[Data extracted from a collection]
----------

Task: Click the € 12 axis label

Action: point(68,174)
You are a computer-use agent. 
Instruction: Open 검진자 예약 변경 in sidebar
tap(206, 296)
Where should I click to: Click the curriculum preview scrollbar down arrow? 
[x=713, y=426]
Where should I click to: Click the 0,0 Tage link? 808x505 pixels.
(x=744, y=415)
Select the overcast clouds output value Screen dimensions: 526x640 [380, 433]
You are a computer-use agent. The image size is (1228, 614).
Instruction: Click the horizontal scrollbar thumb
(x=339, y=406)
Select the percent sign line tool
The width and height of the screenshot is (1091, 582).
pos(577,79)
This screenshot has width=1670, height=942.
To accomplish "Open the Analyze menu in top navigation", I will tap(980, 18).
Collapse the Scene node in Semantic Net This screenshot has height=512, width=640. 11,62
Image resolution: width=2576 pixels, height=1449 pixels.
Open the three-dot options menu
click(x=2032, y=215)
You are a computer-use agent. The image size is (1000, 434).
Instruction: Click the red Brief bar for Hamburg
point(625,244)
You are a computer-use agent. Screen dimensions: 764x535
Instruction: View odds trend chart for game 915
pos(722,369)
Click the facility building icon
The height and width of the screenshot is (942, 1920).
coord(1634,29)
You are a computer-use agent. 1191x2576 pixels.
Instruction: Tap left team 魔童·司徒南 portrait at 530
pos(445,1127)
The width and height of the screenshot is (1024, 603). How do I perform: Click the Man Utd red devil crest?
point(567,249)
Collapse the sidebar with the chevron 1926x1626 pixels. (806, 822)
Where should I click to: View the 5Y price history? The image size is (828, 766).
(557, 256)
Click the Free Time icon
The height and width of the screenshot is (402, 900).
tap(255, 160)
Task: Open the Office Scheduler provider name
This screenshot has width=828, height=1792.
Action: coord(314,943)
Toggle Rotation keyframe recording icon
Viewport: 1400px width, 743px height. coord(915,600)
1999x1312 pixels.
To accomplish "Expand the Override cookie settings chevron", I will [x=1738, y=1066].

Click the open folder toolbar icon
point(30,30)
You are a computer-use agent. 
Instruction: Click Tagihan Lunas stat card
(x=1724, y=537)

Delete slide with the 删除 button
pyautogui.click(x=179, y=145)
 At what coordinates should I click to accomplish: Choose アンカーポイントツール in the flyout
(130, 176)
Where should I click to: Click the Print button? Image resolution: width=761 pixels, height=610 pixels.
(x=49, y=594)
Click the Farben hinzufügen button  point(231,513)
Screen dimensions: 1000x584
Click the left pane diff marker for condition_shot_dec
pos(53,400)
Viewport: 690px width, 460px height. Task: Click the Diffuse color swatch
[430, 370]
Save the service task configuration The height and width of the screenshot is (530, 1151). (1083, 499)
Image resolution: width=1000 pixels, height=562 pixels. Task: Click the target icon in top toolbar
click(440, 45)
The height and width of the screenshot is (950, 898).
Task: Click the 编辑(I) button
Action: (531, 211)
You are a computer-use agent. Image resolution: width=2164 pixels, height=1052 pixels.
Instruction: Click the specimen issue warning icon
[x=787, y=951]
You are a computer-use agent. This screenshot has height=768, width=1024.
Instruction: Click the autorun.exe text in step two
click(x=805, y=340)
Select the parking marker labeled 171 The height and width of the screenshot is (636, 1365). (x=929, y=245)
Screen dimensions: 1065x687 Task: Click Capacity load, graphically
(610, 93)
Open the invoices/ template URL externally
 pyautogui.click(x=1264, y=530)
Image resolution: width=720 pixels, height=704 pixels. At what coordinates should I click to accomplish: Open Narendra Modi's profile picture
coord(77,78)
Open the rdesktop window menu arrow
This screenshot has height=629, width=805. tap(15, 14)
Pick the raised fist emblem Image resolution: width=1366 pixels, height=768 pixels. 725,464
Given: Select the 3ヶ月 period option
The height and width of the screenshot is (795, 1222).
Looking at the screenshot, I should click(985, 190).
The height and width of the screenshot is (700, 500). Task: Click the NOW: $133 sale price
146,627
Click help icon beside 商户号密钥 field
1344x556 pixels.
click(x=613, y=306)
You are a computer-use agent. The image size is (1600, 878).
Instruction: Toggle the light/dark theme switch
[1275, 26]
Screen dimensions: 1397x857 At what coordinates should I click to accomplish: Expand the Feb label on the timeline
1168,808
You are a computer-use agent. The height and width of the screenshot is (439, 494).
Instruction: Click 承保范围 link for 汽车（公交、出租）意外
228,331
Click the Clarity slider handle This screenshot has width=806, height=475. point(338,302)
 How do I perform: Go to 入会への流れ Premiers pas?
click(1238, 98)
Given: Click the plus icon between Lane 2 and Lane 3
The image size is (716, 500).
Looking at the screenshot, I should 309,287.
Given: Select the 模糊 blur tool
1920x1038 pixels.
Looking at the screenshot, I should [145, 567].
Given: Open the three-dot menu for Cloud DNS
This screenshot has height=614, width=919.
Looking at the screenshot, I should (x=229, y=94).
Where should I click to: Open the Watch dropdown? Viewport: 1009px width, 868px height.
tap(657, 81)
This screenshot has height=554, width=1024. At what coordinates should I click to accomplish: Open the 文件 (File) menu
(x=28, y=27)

----------

> [Task directions]: Check each line of the records for "Given" and copy the ones that contain it.

> [The answer]:
Given: Select the 3ヶ月 period option
Given: Click the plus icon between Lane 2 and Lane 3
Given: Select the 模糊 blur tool
Given: Open the three-dot menu for Cloud DNS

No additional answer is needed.